Range to reproduce from the entries below: the line with "Instruction: Click the Icon size slider thumb", the line with "Task: Open the dropdown", and every line in between. Give them exactly and give nothing else.

(Records excerpted from a collection)
****************
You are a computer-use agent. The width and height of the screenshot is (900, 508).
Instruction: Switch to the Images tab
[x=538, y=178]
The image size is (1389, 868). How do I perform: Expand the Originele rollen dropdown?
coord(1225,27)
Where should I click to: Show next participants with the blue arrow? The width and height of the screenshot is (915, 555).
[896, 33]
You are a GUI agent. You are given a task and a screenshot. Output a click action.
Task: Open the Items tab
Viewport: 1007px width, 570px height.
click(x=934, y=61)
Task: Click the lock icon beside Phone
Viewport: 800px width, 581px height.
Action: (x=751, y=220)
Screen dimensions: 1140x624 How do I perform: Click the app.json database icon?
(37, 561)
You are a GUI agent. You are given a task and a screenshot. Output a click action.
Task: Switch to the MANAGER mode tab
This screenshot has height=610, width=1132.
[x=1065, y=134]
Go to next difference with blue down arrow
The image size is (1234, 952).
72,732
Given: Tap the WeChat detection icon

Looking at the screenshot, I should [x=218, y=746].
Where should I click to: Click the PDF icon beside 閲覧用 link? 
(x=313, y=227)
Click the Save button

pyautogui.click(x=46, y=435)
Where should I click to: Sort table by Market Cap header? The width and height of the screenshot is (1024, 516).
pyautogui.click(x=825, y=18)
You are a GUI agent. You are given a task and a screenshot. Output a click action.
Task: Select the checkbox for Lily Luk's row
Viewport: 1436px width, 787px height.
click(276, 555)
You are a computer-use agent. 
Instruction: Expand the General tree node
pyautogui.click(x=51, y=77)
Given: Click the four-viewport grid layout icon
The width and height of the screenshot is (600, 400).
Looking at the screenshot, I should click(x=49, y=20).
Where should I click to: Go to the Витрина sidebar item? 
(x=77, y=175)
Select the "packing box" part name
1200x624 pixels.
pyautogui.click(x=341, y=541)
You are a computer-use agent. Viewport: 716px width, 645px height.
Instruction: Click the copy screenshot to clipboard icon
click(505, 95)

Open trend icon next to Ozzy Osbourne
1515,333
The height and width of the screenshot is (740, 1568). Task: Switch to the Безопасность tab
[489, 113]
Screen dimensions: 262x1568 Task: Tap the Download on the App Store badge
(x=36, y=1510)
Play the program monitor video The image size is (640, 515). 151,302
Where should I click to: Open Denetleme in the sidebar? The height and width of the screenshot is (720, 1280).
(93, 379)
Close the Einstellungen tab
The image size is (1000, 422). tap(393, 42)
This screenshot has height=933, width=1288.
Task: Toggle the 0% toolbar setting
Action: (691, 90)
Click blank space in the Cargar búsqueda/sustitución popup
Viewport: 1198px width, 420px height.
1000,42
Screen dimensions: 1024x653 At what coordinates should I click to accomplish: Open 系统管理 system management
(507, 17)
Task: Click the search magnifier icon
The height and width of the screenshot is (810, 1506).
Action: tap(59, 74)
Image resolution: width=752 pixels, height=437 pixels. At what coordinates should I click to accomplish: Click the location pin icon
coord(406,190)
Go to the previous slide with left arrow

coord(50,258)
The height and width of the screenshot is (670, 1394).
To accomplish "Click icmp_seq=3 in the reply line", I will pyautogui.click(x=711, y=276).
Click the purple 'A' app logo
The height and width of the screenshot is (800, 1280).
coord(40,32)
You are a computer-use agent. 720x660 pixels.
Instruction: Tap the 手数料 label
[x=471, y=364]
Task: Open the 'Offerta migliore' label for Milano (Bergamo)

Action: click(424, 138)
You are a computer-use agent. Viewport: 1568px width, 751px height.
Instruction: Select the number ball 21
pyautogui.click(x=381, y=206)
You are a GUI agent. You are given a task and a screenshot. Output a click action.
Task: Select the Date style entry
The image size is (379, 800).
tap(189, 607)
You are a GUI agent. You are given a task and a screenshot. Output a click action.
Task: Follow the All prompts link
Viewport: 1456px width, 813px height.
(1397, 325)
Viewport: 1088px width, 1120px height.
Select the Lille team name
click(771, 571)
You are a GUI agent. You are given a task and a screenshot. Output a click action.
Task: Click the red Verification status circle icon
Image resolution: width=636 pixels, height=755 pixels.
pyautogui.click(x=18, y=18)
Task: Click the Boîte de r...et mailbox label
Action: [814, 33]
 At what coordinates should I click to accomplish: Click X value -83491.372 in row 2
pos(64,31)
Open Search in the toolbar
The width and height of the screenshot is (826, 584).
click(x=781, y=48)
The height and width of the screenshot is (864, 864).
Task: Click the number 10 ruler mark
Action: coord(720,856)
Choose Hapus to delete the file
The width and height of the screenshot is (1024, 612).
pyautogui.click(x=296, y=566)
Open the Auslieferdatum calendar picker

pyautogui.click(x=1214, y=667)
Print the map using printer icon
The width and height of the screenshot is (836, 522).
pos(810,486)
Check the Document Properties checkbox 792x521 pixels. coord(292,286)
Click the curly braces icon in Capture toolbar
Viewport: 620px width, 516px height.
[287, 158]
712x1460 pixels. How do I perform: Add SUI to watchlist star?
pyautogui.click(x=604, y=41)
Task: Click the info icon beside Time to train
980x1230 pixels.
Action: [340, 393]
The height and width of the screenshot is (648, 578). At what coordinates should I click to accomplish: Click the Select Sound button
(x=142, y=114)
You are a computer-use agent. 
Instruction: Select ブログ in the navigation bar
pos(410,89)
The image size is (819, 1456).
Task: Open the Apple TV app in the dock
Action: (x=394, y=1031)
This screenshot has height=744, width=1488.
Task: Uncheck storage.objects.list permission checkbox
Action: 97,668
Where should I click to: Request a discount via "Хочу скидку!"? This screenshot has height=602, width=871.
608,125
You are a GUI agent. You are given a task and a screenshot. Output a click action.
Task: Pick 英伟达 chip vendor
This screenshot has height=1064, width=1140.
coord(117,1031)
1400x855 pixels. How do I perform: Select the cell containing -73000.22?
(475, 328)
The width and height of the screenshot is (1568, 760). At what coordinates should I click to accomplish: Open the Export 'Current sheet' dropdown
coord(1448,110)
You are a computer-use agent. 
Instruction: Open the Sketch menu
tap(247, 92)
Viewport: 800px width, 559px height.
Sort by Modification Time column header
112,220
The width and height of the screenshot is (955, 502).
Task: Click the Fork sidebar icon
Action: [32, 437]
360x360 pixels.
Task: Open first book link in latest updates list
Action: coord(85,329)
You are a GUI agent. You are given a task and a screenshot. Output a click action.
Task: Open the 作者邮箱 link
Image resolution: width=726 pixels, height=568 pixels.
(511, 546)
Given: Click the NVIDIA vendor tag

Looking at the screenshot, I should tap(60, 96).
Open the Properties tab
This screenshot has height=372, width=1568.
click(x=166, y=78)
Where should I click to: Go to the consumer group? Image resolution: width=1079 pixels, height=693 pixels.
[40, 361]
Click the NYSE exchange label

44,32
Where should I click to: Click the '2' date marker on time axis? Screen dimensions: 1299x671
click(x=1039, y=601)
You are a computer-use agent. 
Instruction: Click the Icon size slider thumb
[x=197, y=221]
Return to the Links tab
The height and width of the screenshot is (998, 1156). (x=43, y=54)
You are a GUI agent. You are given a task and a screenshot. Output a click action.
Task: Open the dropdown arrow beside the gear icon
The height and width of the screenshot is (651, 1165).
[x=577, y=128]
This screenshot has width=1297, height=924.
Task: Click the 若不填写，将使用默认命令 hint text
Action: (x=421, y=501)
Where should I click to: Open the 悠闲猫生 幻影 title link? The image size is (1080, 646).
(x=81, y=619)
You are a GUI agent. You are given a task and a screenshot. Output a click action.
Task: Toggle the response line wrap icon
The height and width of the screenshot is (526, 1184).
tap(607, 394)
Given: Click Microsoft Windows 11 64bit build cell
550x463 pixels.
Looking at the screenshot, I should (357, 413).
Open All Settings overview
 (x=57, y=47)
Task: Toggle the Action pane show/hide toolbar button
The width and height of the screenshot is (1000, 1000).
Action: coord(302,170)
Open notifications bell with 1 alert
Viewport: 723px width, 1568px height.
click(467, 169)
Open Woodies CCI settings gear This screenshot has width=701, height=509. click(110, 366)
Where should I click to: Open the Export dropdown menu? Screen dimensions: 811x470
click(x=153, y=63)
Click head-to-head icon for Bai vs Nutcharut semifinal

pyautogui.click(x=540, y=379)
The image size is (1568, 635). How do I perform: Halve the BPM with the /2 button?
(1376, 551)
****************
→ WRITTEN REPLY:
Instruction: Click the Icon size slider thumb
[x=197, y=221]
Return to the Links tab
The height and width of the screenshot is (998, 1156). (x=43, y=54)
You are a GUI agent. You are given a task and a screenshot. Output a click action.
Task: Open the dropdown arrow beside the gear icon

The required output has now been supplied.